Aside from speaking to investors who have indicated interest in collaboration, PlayMoolah got on crowdfunding platform Indiegogo last week to launch a fund-raising drive lasting till June 26. Their target: US$30,000, which will go into creating the US version of the app.

With just over 20 days to go, they are a third of the way there.

Ms Tan said: "Using Indiegogo for this US venture is one of the fastest ways to engage and rally the local community around WhyMoolah.

This enables us to get feedback, co-create with the community and have it vote on ideas."

She added that if more than the target amount is raised, the PlayMoolah team can look into adding more features to the game based on its experience with the Singapore version of the app. To make WhyMoolah as realistic and relevant as possible, the US version will be tailored to explore the financial lives of its target audience - young American adults, many of whom are saddled with debts in the form of student loans.

Unlike in Singapore, where financial decisions tend to be made post-graduation for young working adults, major decisions - on student loans, for example - are made by teenagers in America.

Aside from the difference in target audience, the US version of the app will have to factor in the US cost of living, tax rates and size of debts.

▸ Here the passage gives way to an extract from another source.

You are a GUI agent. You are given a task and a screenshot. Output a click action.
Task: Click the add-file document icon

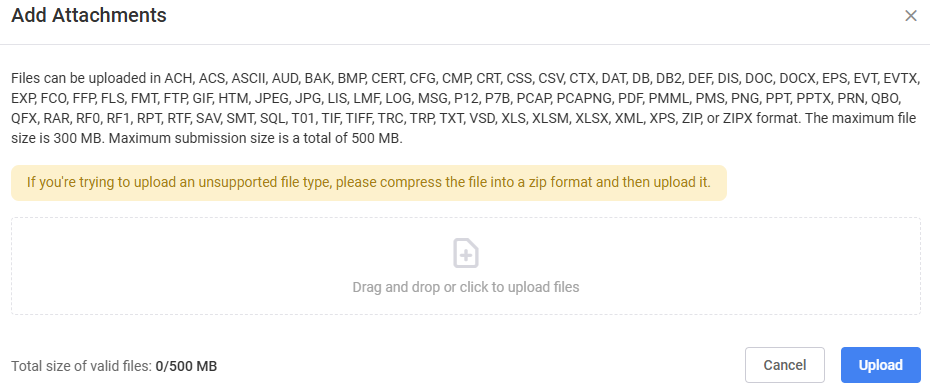466,253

For instance, the US version will have to feature the US 401k retirement plan instead of Singapore's social security savings plan, the Central Provident Fund.

The PlayMoolah team will also need to bridge other differences between Singapore and the US.

Ms Tan noted that Singapore's market is small, and the banking sector here is dominated by only a few players; in the US, the market is several times larger, but the banking and education sectors are fragmented.

The team also has to configure a platform that serves different US communities, each with different needs.

The two co-founders of PlayMoolah are no strangers to the US context. In fact, the idea for their startup was born there in 2008, while they were on an overseas exchange programme and internship in Silicon Valley.

They set up their company in 2010; in late 2011, they launched their first product in the US - an online portal imparting financial literacy to children through games. This was launched in Singapore only later.

It appears WhyMoolah will take a reverse trajectory: its US debut is slated for January next year, a little more than a year after its debut here.